Almost all existing breast cancer programs rely on mammography at periodic intervals such as annually or every two years. However, a common approach is not viable when applied on an individual level and could affect the efficacy of screening programs.
Karin Dembrower, MD, breast radiologist and PhD candidate from the Karolinska Institute in Stockholm, Sweden, said in a statement, "Risk prediction is an important building block of an individually adapted screening policy." She also added that risk prediction may help in improving confidence and attendance in screening programs.
AI-based risk model
The AI-based risk model depends on a deep neural network—an AI that has the ability to collect massive quantities of data from images of mammography. This model scores over visual analyses by radiologists of mammographic density may fail to discern all the risk indicators the image may contain.
Dembrower claimed that the AI model was better overall than the density models. She added, "And it did not have the same bias as the density-based model. Its predictive accuracy was not negatively affected by more aggressive cancer subtypes."
Using mammograms from cases diagnosed between 2008 and 2012, the AI model was trained. Next, it studied 2,283 women between the ages of 40 t0 74, who had received mammography in the Karolinska University Hospital system. 274 of the total women studied were diagnosed with breast cancer later.
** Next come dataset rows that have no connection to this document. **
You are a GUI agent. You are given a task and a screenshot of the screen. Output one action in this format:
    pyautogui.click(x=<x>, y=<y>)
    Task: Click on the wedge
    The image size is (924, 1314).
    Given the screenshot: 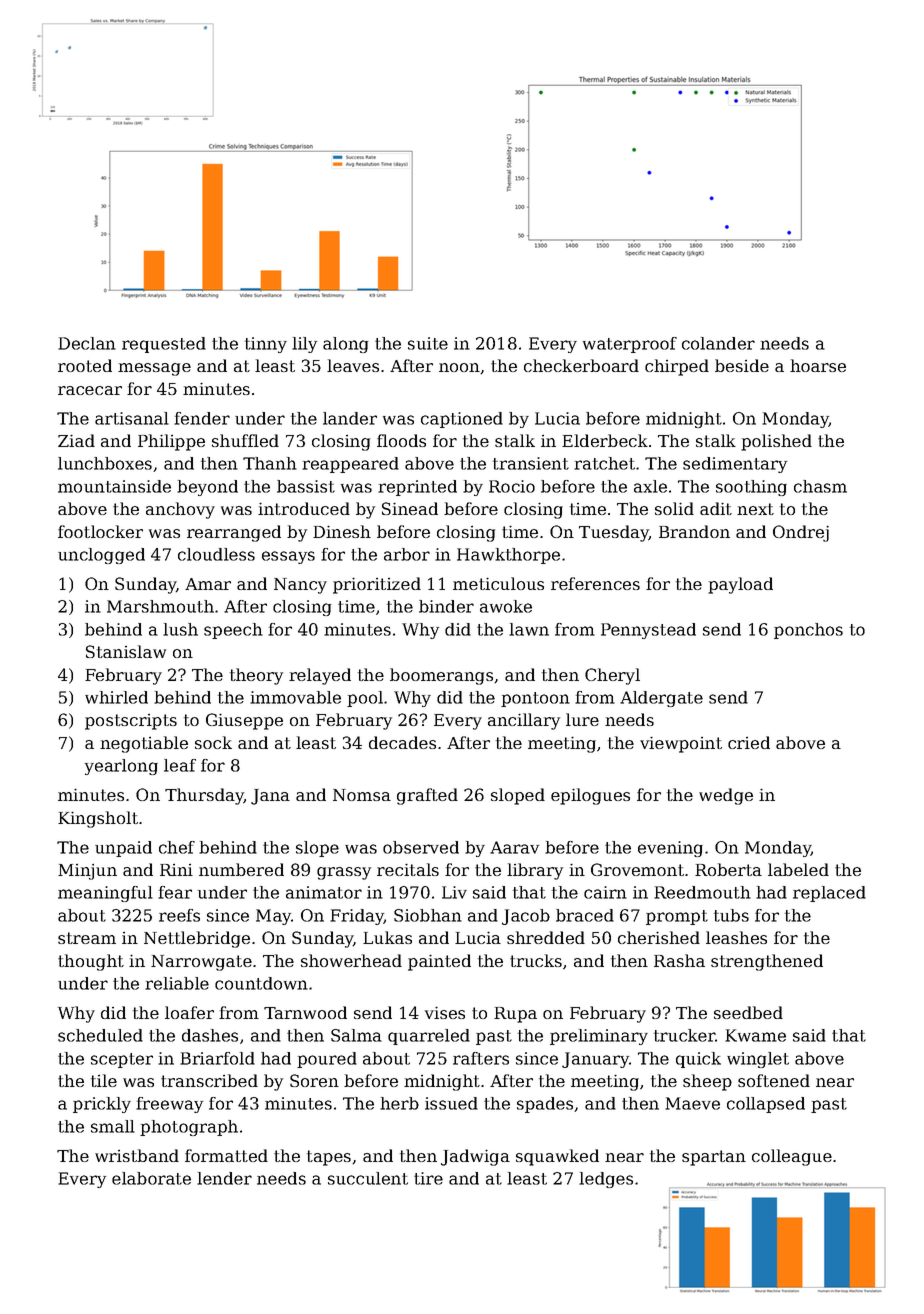 What is the action you would take?
    pyautogui.click(x=726, y=796)
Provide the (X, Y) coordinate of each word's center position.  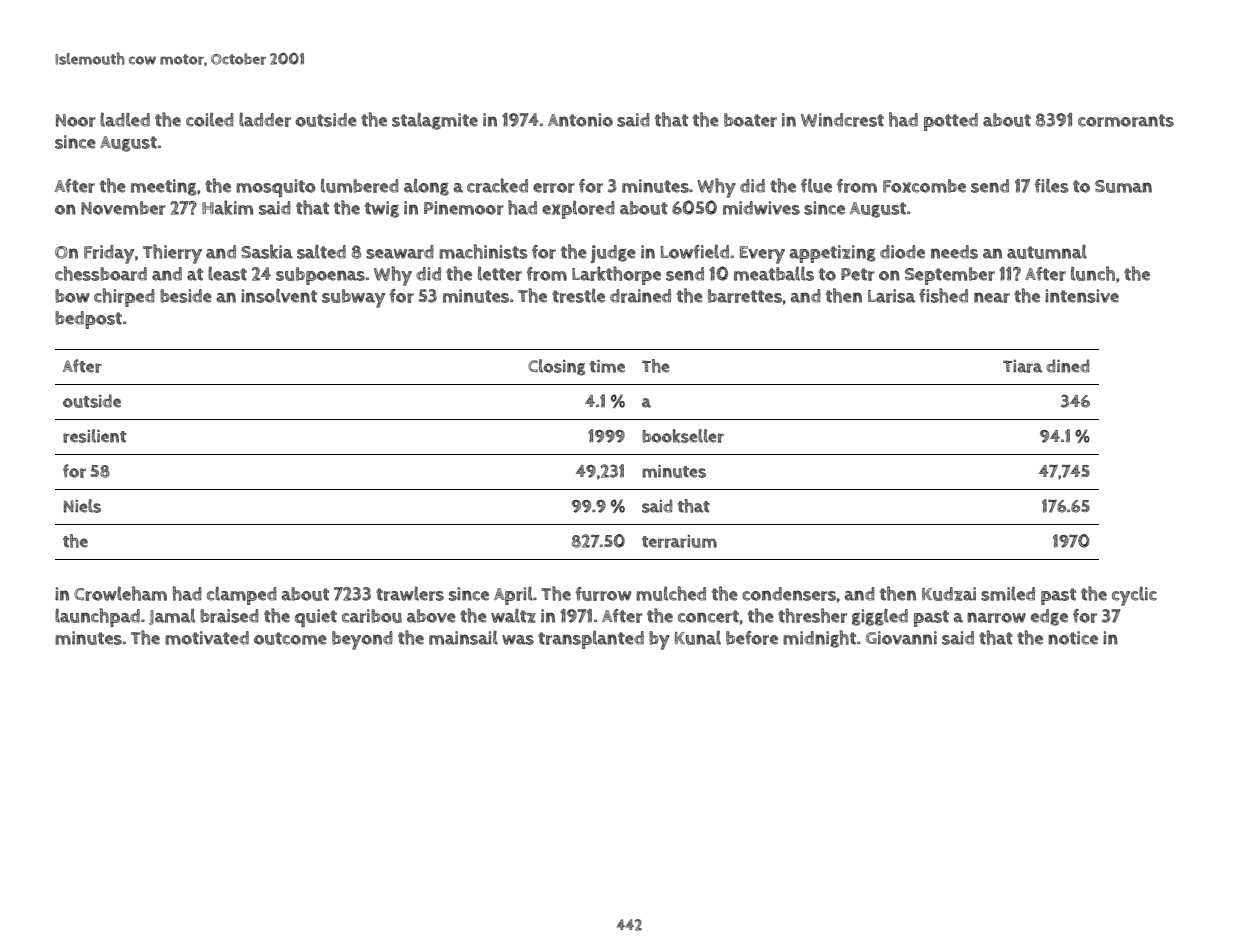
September (950, 276)
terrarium (679, 541)
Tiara (1023, 366)
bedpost (88, 320)
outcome (290, 638)
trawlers (410, 593)
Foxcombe (924, 186)
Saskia (267, 251)
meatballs (774, 273)
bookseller (683, 436)
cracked (497, 185)
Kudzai (949, 594)
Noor (76, 120)
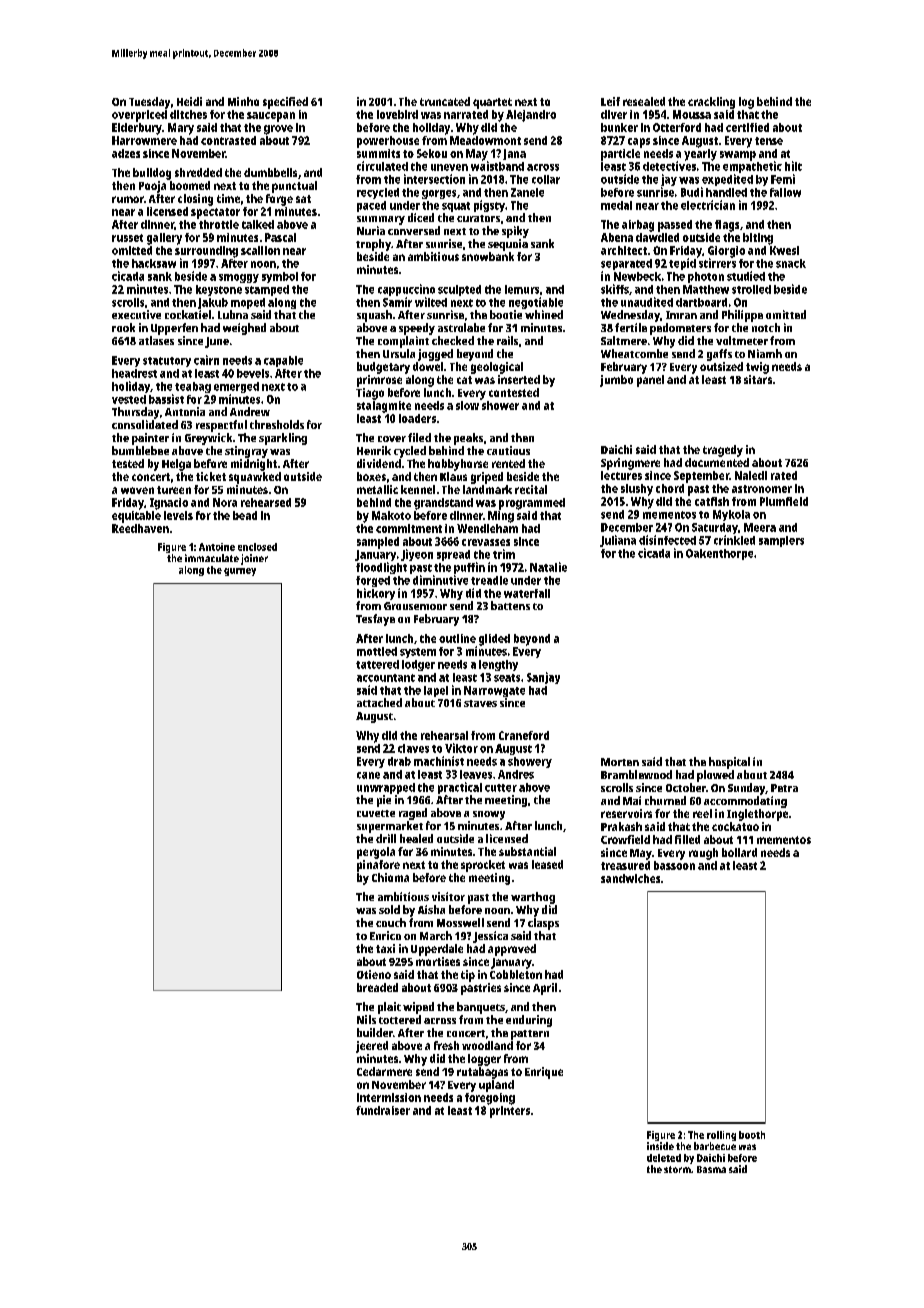  I want to click on storm, so click(677, 1169).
The AI bested the existing mammographic density models and exhibited a higher risk association for breast cancer. The deep neural network also showed a lower false-negative rate—the rate at which women that were not categorized as high-risk, developed breast cancer later.
The role of AI in future breast cancer risk assessment
The study suggests that the AI-based approach can be increasingly improved with the incorporation of high-quality data sets. Dembrower said that deep learning experts at the Royal Institute of Technology in Stockholm are working on updating the model. "After that, we aim to test the model clinically next year by offering MRI to the women who stand to benefit the most," she added.